Neuropathic pain is frequently associated with anxiety and
major depressive disorders, which considerably impact the overall patient experience. Favoring GABAergic inhibition through the
pain matrix has emerged as a promising strategy to restore proper processing of nociceptive and affective information in
neuropathic pain states. In this context, the non-
benzodiazepine anxiolytic etifoxine (EFX), known to amplify GABAergic inhibition through positive modulation of GABAA receptors and neurosteroidogenesis, presents several advantages.
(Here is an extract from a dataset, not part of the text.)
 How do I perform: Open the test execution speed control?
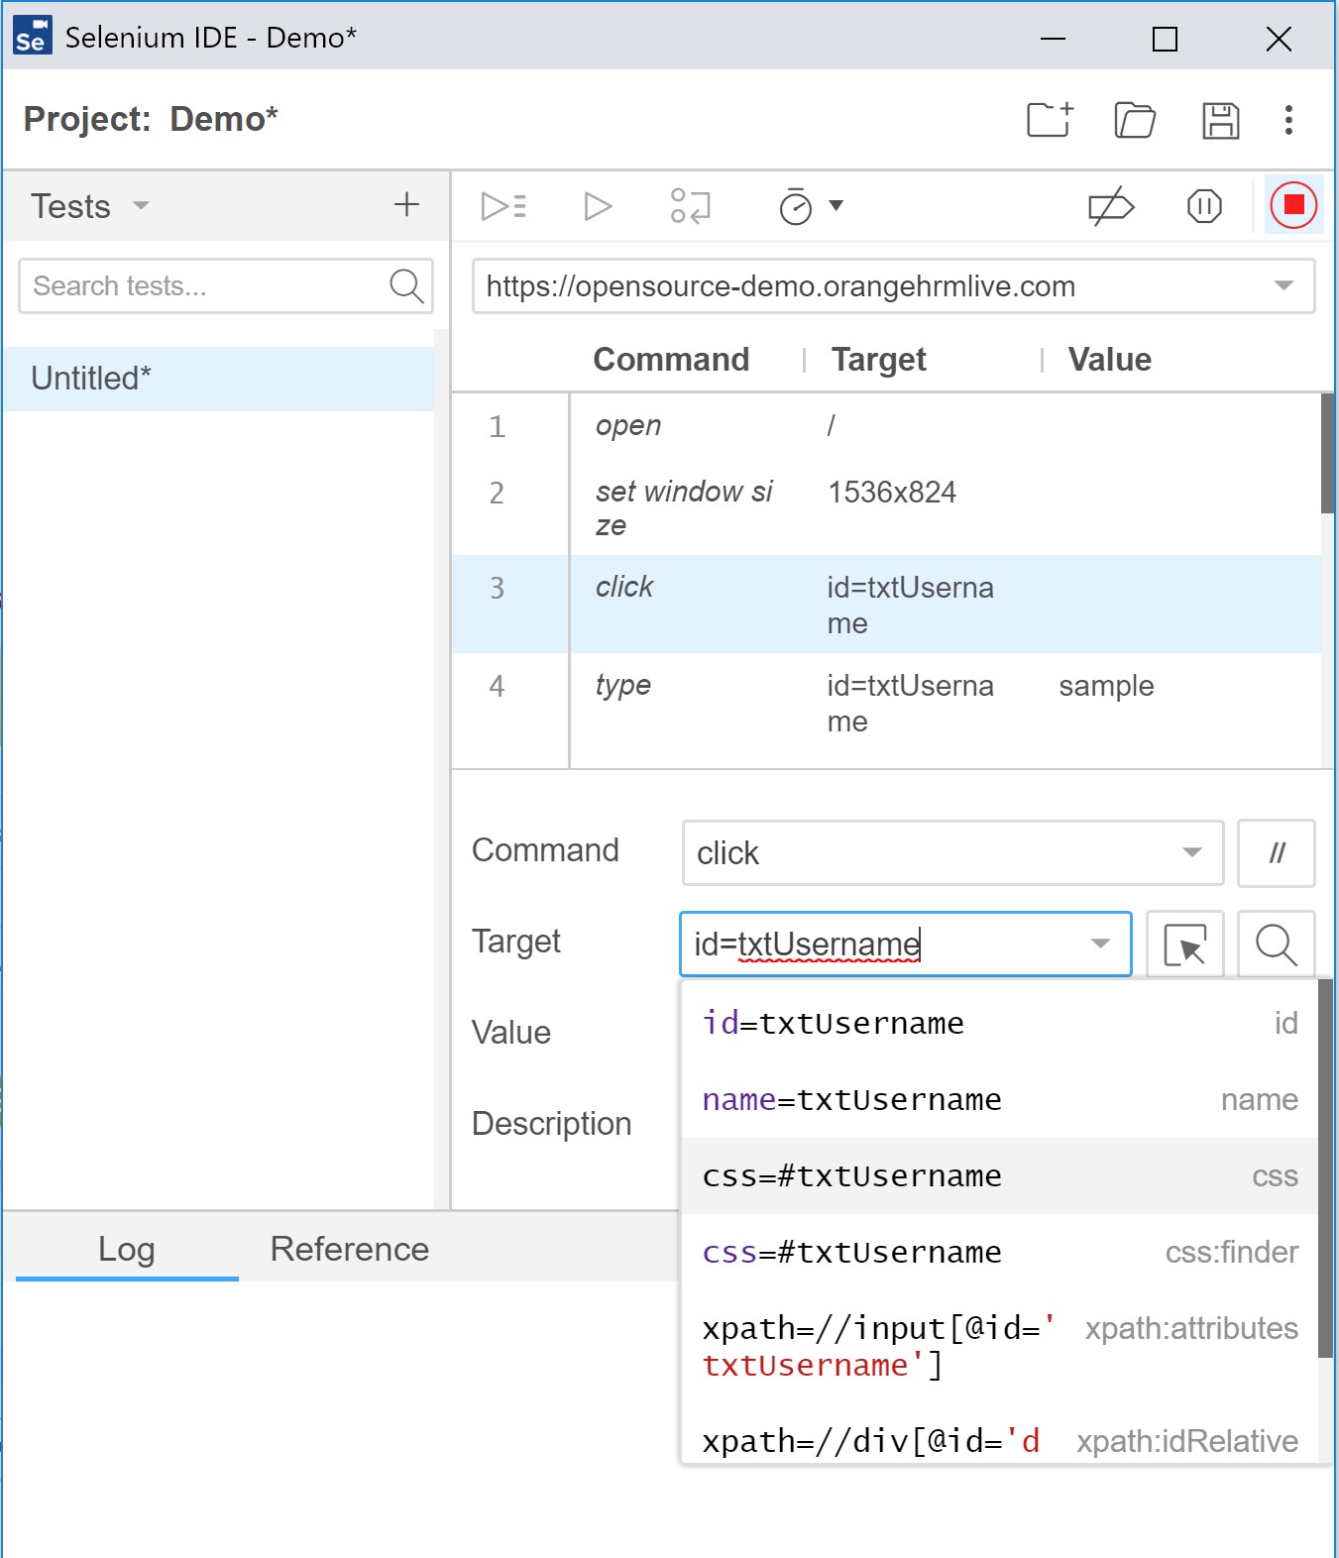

Therefore, we sought to investigate the preclinical therapeutic potential of EFX on the somatosensory and affective components of
neuropathic pain. Here, we used a murine model in which
neuropathic pain was induced by the implantation of a compressive cuff around the sciatic nerve (
mononeuropathy). We showed that the intraperitoneal EFX treatment for five consecutive days (50 mg/kg) relieved
mechanical allodynia in a sustained manner. Besides its effect on evoked mechanical
hypersensitivity, EFX also alleviated aversiveness of ongoing
pain as well as anxiodepressive-like consequences of
neuropathic pain following cuff-induced
mononeuropathy. This effect was also seen 12 weeks after induction of the neuropathy when
allodynia was no longer present.
Analgesic and neuroprotective actions of EFX were also seen by the absence of
neuropathic pain symptoms if a second sciatic nerve constriction injury was applied to the contralateral hindpaw. Mass spectrometry analysis revealed a normalization of brainstem
serotonin levels in EFX-treated animals and an increase in
norepinephrine. This study suggests that EFX presents promising therapeutic potential for the relief of both somatosensory and affective consequences of
neuropathic pain, a beneficial effect that is likely to involve monoamine descending controls.